__What to work on__:
Could you return the entire listing below exactly as written?

Supplied data START

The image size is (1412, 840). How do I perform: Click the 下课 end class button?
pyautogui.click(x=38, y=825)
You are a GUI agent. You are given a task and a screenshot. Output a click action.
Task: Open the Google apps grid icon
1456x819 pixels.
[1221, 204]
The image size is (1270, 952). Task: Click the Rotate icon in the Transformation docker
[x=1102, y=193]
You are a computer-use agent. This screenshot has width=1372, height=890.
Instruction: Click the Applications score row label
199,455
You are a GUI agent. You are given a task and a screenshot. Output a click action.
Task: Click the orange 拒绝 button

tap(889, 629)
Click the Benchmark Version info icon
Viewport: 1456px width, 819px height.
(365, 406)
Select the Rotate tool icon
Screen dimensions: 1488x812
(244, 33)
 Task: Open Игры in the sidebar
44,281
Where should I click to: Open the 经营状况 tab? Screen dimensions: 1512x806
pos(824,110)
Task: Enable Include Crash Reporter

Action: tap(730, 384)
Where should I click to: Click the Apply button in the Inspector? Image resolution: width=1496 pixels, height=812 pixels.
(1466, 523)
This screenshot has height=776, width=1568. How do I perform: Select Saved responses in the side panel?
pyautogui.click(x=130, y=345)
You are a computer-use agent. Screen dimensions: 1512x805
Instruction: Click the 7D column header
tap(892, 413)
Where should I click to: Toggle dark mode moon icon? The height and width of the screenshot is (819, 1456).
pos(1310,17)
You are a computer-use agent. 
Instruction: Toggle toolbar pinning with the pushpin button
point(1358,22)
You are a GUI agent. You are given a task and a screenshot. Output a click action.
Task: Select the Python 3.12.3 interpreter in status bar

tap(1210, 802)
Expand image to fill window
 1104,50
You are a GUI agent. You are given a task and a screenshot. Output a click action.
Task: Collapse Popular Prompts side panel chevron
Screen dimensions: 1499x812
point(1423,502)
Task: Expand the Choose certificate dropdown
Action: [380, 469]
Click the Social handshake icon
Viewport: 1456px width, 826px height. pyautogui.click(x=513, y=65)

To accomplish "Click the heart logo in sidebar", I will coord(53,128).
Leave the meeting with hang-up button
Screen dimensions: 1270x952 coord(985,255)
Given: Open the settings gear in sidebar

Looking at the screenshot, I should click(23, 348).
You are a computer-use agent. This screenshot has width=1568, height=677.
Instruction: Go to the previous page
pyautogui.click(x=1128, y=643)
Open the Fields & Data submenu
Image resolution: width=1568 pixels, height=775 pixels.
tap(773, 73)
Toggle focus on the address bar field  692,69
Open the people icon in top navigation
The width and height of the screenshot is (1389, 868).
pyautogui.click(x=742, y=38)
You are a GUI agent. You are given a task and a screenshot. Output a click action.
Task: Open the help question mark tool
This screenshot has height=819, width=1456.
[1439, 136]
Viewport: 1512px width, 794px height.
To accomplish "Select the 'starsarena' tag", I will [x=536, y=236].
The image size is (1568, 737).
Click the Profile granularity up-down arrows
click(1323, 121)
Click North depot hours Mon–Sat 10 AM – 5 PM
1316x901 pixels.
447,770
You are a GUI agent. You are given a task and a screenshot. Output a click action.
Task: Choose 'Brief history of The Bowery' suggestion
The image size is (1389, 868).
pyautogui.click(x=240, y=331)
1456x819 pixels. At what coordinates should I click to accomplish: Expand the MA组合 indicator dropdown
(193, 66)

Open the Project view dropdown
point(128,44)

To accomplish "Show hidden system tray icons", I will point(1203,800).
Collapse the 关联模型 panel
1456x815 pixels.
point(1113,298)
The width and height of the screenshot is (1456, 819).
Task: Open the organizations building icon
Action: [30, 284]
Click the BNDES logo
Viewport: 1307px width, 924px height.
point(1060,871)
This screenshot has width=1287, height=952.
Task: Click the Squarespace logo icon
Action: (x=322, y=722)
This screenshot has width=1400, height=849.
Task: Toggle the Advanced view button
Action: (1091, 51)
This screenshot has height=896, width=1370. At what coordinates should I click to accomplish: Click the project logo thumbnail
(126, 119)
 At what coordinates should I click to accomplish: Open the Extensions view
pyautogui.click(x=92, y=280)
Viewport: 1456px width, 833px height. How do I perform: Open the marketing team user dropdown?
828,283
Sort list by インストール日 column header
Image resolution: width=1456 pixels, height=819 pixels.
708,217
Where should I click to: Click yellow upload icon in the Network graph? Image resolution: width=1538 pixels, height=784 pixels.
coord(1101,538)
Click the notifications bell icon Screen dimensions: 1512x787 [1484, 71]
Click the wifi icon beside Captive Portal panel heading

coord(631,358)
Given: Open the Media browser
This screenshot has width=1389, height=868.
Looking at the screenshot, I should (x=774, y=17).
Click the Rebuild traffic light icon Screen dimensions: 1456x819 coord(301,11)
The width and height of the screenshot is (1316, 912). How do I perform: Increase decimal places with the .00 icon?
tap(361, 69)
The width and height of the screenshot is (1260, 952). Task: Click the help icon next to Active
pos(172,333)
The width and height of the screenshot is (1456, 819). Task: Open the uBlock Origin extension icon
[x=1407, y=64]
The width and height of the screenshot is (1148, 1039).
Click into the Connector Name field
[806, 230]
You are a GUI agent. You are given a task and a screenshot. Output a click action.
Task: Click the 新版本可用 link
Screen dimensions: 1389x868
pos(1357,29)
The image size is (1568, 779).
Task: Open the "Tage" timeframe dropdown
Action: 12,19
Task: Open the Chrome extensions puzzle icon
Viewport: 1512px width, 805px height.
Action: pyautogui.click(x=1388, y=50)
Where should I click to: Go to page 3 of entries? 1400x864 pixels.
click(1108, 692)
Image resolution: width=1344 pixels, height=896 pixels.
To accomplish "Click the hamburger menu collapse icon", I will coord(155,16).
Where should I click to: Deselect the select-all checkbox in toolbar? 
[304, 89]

Supplied data END

__Answer for the task__:
The image size is (1412, 840). How do I perform: Click the 下课 end class button?
pyautogui.click(x=38, y=825)
You are a GUI agent. You are given a task and a screenshot. Output a click action.
Task: Open the Google apps grid icon
1456x819 pixels.
[1221, 204]
The image size is (1270, 952). Task: Click the Rotate icon in the Transformation docker
[x=1102, y=193]
You are a computer-use agent. This screenshot has width=1372, height=890.
Instruction: Click the Applications score row label
199,455
You are a GUI agent. You are given a task and a screenshot. Output a click action.
Task: Click the orange 拒绝 button

tap(889, 629)
Click the Benchmark Version info icon
Viewport: 1456px width, 819px height.
(365, 406)
Select the Rotate tool icon
Screen dimensions: 1488x812
(244, 33)
 Task: Open Игры in the sidebar
44,281
Where should I click to: Open the 经营状况 tab? Screen dimensions: 1512x806
pos(824,110)
Task: Enable Include Crash Reporter

Action: tap(730, 384)
Where should I click to: Click the Apply button in the Inspector? Image resolution: width=1496 pixels, height=812 pixels.
(1466, 523)
This screenshot has height=776, width=1568. How do I perform: Select Saved responses in the side panel?
pyautogui.click(x=130, y=345)
You are a computer-use agent. Screen dimensions: 1512x805
Instruction: Click the 7D column header
tap(892, 413)
Where should I click to: Toggle dark mode moon icon? The height and width of the screenshot is (819, 1456).
pos(1310,17)
You are a computer-use agent. 
Instruction: Toggle toolbar pinning with the pushpin button
point(1358,22)
You are a GUI agent. You are given a task and a screenshot. Output a click action.
Task: Select the Python 3.12.3 interpreter in status bar

tap(1210, 802)
Expand image to fill window
 1104,50
You are a GUI agent. You are given a task and a screenshot. Output a click action.
Task: Collapse Popular Prompts side panel chevron
Screen dimensions: 1499x812
point(1423,502)
Task: Expand the Choose certificate dropdown
Action: [380, 469]
Click the Social handshake icon
Viewport: 1456px width, 826px height. pyautogui.click(x=513, y=65)

To accomplish "Click the heart logo in sidebar", I will coord(53,128).
Leave the meeting with hang-up button
Screen dimensions: 1270x952 coord(985,255)
Given: Open the settings gear in sidebar

Looking at the screenshot, I should click(23, 348).
You are a computer-use agent. This screenshot has width=1568, height=677.
Instruction: Go to the previous page
pyautogui.click(x=1128, y=643)
Open the Fields & Data submenu
Image resolution: width=1568 pixels, height=775 pixels.
tap(773, 73)
Toggle focus on the address bar field  692,69
Open the people icon in top navigation
The width and height of the screenshot is (1389, 868).
pyautogui.click(x=742, y=38)
You are a GUI agent. You are given a task and a screenshot. Output a click action.
Task: Open the help question mark tool
This screenshot has height=819, width=1456.
[1439, 136]
Viewport: 1512px width, 794px height.
To accomplish "Select the 'starsarena' tag", I will [x=536, y=236].
The image size is (1568, 737).
Click the Profile granularity up-down arrows
click(1323, 121)
Click North depot hours Mon–Sat 10 AM – 5 PM
1316x901 pixels.
447,770
You are a GUI agent. You are given a task and a screenshot. Output a click action.
Task: Choose 'Brief history of The Bowery' suggestion
The image size is (1389, 868).
pyautogui.click(x=240, y=331)
1456x819 pixels. At what coordinates should I click to accomplish: Expand the MA组合 indicator dropdown
(193, 66)

Open the Project view dropdown
point(128,44)

To accomplish "Show hidden system tray icons", I will point(1203,800).
Collapse the 关联模型 panel
1456x815 pixels.
point(1113,298)
The width and height of the screenshot is (1456, 819).
Task: Open the organizations building icon
Action: [30, 284]
Click the BNDES logo
Viewport: 1307px width, 924px height.
point(1060,871)
This screenshot has width=1287, height=952.
Task: Click the Squarespace logo icon
Action: (x=322, y=722)
This screenshot has width=1400, height=849.
Task: Toggle the Advanced view button
Action: (1091, 51)
This screenshot has height=896, width=1370. At what coordinates should I click to accomplish: Click the project logo thumbnail
(126, 119)
 At what coordinates should I click to accomplish: Open the Extensions view
pyautogui.click(x=92, y=280)
Viewport: 1456px width, 833px height. How do I perform: Open the marketing team user dropdown?
828,283
Sort list by インストール日 column header
Image resolution: width=1456 pixels, height=819 pixels.
708,217
Where should I click to: Click yellow upload icon in the Network graph? Image resolution: width=1538 pixels, height=784 pixels.
coord(1101,538)
Click the notifications bell icon Screen dimensions: 1512x787 [1484, 71]
Click the wifi icon beside Captive Portal panel heading

coord(631,358)
Given: Open the Media browser
This screenshot has width=1389, height=868.
Looking at the screenshot, I should (x=774, y=17).
Click the Rebuild traffic light icon Screen dimensions: 1456x819 coord(301,11)
The width and height of the screenshot is (1316, 912). How do I perform: Increase decimal places with the .00 icon?
tap(361, 69)
The width and height of the screenshot is (1260, 952). Task: Click the help icon next to Active
pos(172,333)
The width and height of the screenshot is (1456, 819). Task: Open the uBlock Origin extension icon
[x=1407, y=64]
The width and height of the screenshot is (1148, 1039).
Click into the Connector Name field
[806, 230]
You are a GUI agent. You are given a task and a screenshot. Output a click action.
Task: Click the 新版本可用 link
Screen dimensions: 1389x868
pos(1357,29)
The image size is (1568, 779).
Task: Open the "Tage" timeframe dropdown
Action: 12,19
Task: Open the Chrome extensions puzzle icon
Viewport: 1512px width, 805px height.
Action: pyautogui.click(x=1388, y=50)
Where should I click to: Go to page 3 of entries? 1400x864 pixels.
click(1108, 692)
Image resolution: width=1344 pixels, height=896 pixels.
To accomplish "Click the hamburger menu collapse icon", I will coord(155,16).
Where should I click to: Deselect the select-all checkbox in toolbar? 
[304, 89]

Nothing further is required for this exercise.